- Exercise details -
Only the lines from the one containing "435x327 pixels. How" through the one containing "The height and width of the screenshot is (151, 730)." should be printed, exactly as they appear below, with both ends included.

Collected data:
———
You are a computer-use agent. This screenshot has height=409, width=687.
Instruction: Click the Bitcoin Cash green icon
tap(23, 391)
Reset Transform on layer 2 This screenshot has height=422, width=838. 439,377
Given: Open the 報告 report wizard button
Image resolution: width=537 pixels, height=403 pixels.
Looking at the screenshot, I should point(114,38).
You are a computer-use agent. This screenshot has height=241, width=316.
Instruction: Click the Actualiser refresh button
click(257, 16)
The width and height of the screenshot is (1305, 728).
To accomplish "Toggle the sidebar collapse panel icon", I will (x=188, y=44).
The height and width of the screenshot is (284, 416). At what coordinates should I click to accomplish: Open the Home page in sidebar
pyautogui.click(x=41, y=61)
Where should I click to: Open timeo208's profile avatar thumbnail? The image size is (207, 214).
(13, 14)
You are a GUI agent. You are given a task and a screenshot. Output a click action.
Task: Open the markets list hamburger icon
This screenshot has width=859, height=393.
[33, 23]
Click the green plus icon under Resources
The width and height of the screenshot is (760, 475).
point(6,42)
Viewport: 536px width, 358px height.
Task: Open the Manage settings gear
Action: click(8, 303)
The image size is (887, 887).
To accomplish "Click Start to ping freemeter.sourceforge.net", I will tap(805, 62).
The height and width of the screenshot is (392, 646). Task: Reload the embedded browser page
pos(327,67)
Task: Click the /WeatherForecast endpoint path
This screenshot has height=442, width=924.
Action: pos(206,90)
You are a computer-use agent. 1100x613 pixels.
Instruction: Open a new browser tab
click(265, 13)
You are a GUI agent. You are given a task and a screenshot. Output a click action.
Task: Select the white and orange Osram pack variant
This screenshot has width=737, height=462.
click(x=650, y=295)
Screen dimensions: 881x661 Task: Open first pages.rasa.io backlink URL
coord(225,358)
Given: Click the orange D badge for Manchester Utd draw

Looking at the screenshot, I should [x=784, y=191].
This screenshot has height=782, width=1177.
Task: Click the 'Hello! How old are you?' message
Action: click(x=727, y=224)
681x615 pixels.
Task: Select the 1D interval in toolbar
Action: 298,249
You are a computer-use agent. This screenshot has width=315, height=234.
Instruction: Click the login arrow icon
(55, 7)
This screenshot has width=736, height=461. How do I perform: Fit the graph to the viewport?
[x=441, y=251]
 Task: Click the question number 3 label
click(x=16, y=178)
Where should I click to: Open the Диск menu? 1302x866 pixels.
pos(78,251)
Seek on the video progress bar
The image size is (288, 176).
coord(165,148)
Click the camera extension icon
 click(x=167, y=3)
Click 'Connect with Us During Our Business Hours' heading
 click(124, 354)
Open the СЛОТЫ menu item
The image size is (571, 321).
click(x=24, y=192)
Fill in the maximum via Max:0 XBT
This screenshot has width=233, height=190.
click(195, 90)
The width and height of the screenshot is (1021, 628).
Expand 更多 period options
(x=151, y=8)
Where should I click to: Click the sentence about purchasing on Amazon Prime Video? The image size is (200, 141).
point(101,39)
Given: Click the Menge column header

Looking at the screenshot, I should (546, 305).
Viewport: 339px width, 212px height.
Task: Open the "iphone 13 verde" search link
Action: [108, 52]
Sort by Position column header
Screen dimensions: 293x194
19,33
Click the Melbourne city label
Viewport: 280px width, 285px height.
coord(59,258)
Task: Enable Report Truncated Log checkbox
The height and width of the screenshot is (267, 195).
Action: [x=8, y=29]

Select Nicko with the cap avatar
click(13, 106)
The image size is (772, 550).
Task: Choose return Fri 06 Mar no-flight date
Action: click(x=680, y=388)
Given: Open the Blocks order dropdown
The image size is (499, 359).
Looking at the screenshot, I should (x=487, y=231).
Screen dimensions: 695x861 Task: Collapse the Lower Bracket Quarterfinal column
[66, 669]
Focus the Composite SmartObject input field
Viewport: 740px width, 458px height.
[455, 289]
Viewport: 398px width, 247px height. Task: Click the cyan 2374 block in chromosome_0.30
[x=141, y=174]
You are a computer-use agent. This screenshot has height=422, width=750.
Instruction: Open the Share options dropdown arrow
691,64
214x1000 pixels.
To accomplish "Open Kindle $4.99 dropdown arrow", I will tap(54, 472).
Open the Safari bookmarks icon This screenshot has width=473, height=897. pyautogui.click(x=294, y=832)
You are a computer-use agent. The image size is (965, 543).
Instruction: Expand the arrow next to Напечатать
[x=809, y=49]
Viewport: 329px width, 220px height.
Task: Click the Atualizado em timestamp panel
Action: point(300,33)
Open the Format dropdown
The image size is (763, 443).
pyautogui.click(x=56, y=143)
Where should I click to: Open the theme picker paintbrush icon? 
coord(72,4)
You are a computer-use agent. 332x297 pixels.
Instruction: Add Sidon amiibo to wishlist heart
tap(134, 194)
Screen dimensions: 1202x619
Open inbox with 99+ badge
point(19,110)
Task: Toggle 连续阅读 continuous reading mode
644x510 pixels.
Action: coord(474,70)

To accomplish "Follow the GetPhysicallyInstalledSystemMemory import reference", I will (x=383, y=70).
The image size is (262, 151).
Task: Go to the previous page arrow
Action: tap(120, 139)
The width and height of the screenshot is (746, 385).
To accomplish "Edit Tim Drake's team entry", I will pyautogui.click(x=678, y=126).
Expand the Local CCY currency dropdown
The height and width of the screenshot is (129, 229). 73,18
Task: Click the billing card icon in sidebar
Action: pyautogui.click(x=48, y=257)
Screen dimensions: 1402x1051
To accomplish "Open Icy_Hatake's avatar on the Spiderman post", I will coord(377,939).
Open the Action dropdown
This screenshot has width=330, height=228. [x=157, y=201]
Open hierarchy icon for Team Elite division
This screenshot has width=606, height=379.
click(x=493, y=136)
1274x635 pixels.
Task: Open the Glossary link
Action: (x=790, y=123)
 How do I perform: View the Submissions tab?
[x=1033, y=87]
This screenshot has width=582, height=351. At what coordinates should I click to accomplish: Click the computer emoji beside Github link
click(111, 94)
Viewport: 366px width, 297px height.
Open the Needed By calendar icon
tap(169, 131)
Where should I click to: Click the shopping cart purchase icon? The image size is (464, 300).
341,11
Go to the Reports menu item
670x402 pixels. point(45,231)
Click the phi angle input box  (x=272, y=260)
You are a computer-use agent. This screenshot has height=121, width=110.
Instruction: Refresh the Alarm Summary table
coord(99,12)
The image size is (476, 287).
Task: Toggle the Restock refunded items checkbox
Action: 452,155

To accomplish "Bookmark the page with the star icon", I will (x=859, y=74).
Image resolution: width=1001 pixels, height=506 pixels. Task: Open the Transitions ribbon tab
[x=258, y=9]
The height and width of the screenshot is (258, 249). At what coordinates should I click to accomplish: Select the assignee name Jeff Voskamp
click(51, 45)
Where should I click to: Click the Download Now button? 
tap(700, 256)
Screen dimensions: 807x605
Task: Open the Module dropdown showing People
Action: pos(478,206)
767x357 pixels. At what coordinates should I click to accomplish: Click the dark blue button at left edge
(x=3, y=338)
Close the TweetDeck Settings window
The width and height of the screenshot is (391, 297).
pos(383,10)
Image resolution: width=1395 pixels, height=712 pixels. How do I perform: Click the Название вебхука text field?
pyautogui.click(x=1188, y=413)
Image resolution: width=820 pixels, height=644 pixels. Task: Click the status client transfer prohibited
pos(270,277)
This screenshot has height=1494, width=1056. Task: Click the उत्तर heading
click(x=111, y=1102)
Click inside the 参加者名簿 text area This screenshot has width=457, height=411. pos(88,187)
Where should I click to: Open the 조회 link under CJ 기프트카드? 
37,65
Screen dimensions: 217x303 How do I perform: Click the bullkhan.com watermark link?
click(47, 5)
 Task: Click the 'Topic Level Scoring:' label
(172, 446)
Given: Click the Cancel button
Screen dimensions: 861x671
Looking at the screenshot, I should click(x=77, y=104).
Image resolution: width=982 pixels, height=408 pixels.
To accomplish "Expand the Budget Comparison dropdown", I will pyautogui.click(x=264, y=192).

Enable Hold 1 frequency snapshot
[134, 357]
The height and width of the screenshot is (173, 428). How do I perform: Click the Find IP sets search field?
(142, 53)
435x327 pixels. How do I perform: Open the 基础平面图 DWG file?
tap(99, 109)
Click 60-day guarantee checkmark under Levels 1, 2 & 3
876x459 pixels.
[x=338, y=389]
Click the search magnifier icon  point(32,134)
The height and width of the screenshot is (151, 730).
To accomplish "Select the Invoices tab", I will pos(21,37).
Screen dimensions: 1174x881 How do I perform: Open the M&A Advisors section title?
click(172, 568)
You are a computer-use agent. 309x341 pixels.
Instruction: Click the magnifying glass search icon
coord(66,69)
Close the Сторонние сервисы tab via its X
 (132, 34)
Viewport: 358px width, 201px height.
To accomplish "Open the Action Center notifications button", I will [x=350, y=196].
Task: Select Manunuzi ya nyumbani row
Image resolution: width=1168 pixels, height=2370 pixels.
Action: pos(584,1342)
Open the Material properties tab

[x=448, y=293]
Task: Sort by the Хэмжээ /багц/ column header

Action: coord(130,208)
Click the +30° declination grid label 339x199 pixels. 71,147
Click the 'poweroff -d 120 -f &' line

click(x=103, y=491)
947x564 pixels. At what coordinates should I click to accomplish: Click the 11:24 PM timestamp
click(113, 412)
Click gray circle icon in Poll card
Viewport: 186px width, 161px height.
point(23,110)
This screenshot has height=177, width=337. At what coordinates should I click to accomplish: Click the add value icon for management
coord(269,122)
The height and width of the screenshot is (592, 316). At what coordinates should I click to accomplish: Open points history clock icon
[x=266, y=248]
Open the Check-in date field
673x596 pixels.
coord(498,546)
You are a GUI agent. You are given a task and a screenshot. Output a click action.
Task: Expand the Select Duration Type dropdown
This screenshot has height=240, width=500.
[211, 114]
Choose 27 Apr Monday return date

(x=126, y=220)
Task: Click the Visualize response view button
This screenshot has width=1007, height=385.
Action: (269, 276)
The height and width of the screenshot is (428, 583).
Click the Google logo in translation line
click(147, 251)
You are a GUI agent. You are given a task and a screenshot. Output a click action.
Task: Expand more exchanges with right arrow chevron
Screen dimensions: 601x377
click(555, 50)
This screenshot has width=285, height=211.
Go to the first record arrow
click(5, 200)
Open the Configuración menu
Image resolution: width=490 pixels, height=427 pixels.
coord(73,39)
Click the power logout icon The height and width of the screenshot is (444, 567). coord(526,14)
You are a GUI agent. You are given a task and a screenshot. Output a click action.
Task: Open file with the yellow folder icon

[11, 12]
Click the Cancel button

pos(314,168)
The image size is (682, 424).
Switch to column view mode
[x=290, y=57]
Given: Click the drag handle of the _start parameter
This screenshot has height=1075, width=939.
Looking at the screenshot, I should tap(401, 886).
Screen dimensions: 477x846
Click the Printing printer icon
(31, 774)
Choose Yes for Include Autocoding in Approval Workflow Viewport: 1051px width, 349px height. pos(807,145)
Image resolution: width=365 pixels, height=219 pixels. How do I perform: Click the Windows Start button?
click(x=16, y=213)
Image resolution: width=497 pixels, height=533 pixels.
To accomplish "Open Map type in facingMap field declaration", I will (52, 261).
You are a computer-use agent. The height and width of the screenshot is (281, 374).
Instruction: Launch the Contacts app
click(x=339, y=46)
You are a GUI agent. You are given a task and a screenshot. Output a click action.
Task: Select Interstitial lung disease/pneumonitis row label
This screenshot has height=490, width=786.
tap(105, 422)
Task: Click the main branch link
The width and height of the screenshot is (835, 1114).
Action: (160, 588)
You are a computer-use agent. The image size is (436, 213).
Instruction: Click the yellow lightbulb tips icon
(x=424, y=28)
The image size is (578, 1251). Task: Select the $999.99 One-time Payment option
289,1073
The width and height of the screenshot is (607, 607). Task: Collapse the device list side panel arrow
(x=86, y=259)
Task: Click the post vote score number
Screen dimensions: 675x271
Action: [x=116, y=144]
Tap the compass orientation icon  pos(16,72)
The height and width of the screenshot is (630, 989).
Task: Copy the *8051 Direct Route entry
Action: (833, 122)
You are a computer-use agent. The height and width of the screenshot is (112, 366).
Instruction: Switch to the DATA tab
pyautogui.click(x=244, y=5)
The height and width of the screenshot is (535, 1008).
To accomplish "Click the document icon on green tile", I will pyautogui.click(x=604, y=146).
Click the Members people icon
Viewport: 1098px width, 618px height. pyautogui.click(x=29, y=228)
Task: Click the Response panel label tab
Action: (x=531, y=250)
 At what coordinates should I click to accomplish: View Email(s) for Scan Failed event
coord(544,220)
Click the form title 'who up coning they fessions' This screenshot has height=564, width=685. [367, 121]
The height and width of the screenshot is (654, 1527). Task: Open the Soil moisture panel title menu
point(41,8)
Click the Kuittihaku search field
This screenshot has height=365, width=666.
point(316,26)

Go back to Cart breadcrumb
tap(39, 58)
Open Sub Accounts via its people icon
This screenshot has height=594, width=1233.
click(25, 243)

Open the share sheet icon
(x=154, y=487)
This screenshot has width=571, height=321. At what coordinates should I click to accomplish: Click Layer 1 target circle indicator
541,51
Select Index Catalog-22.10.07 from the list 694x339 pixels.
———
- Exercise output -
435x327 pixels. How do I perform: Open the 基础平面图 DWG file?
tap(99, 109)
Click 60-day guarantee checkmark under Levels 1, 2 & 3
876x459 pixels.
[x=338, y=389]
Click the search magnifier icon  point(32,134)
The height and width of the screenshot is (151, 730).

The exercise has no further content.